(Stored items)
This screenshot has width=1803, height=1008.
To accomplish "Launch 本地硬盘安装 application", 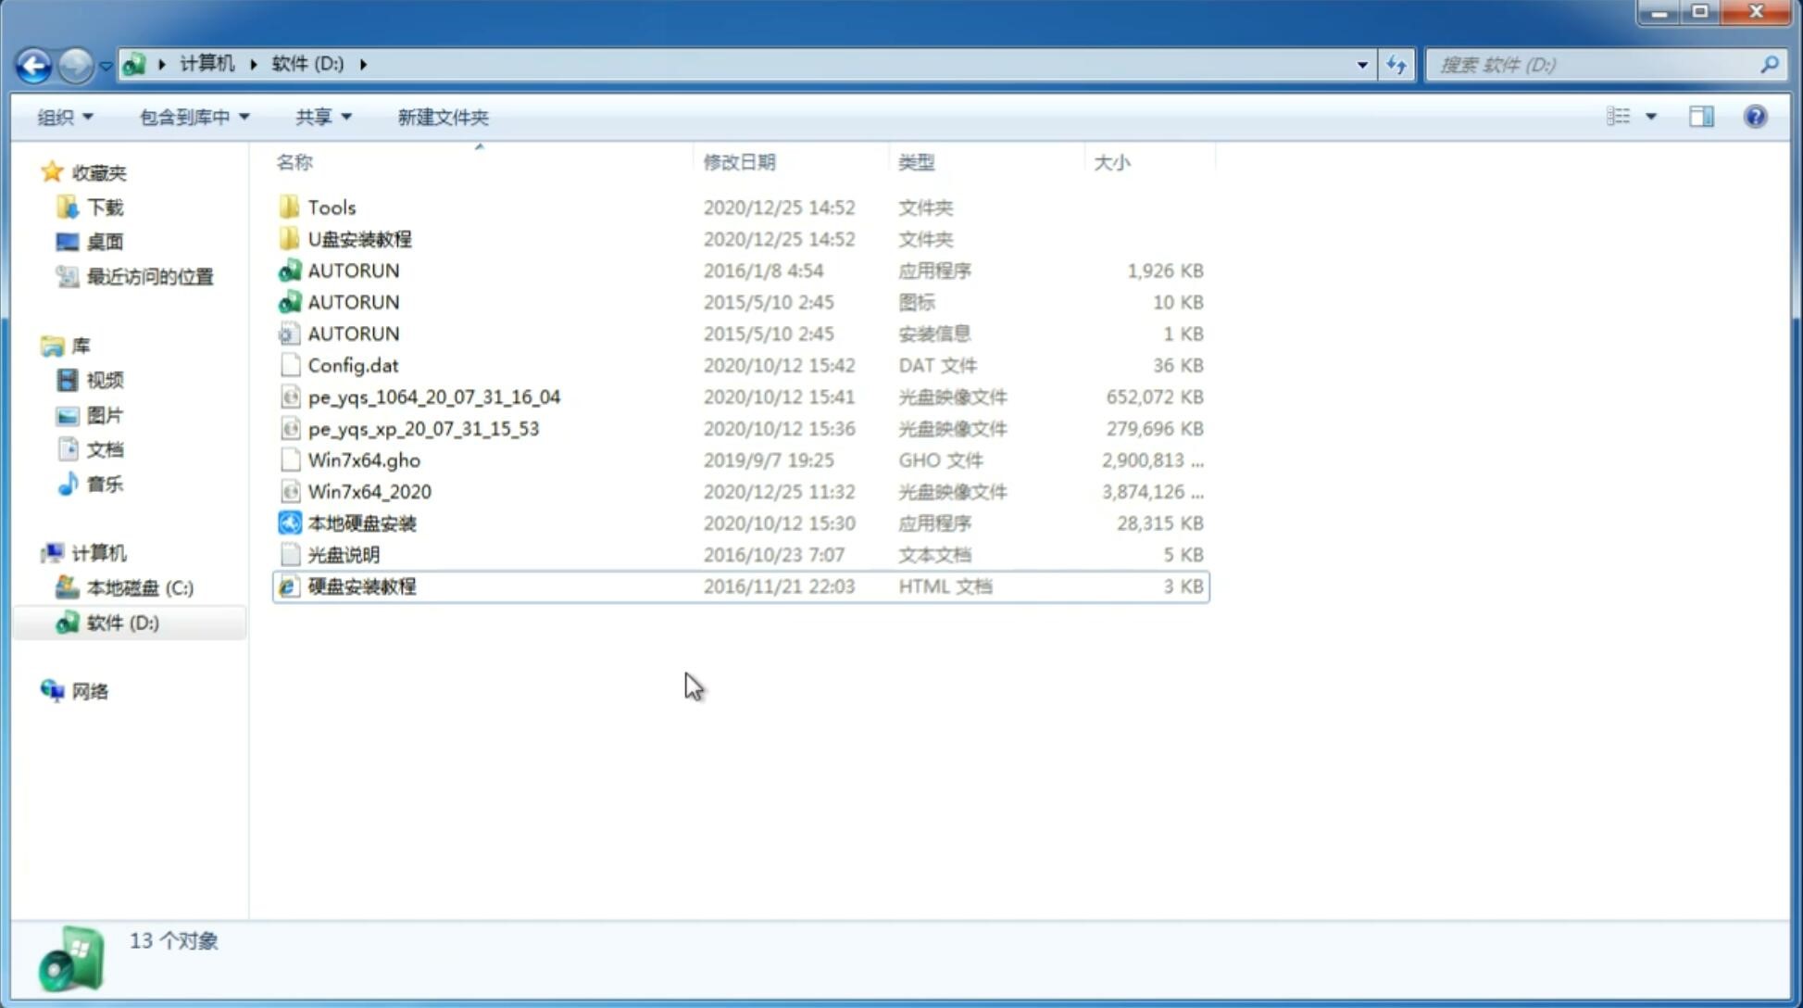I will coord(361,523).
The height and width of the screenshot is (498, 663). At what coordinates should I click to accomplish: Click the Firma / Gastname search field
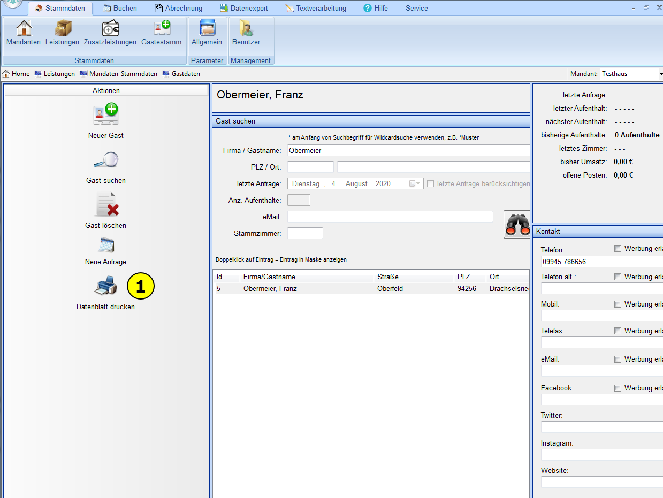coord(407,151)
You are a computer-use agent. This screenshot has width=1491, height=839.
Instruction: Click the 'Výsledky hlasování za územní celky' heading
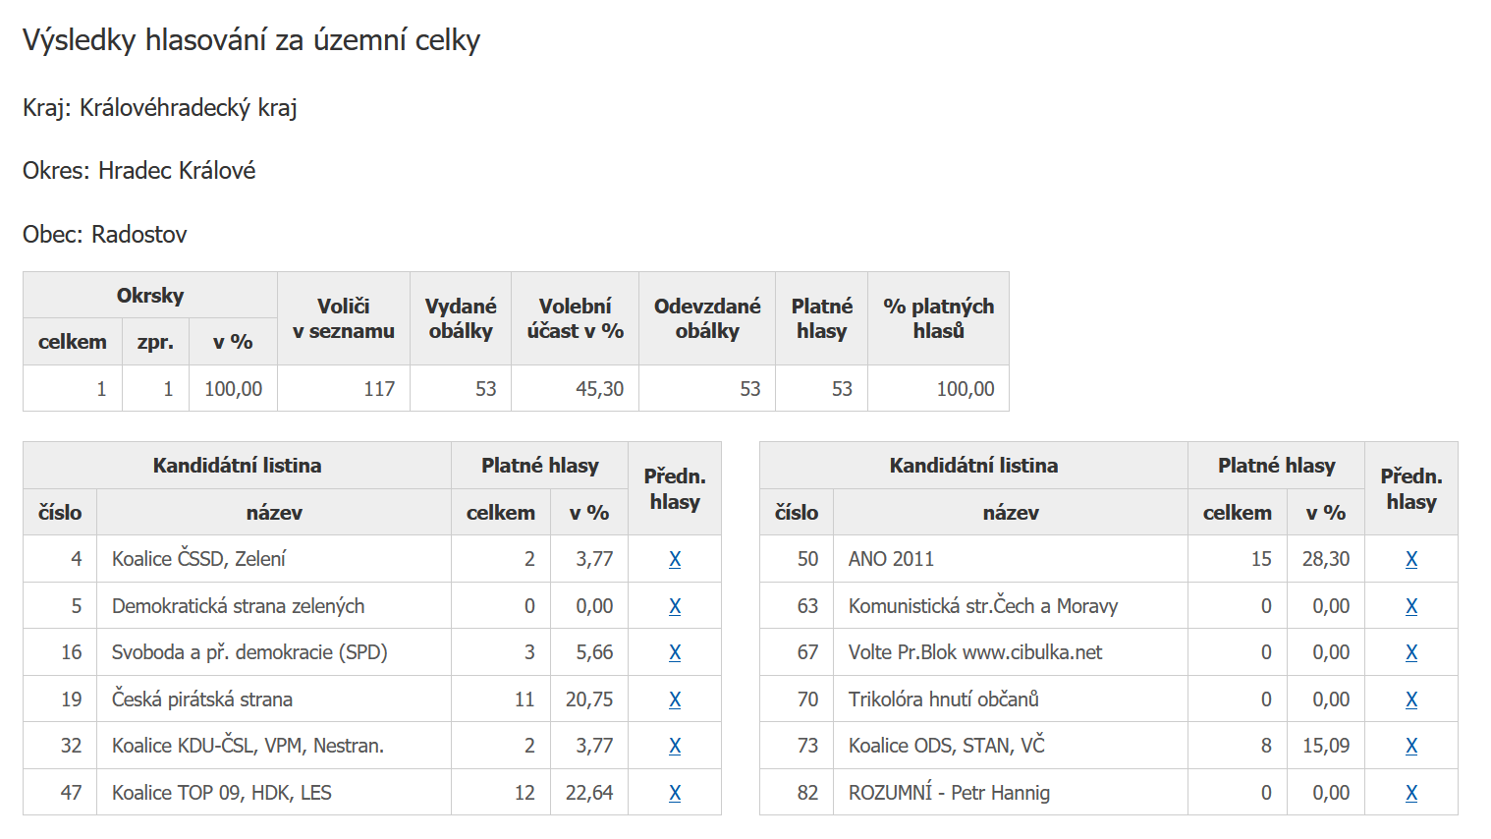tap(251, 40)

_YOUR GOAL_
Looking at the records above, extract only the lines from the one with "You are a computer-use" through the last line, exactly, with the pictures left out.

_SOLVED EXERCISE_
You are a computer-use agent. This screenshot has width=1491, height=839.
Instruction: Click the 'Výsledky hlasování za územní celky' heading
tap(251, 40)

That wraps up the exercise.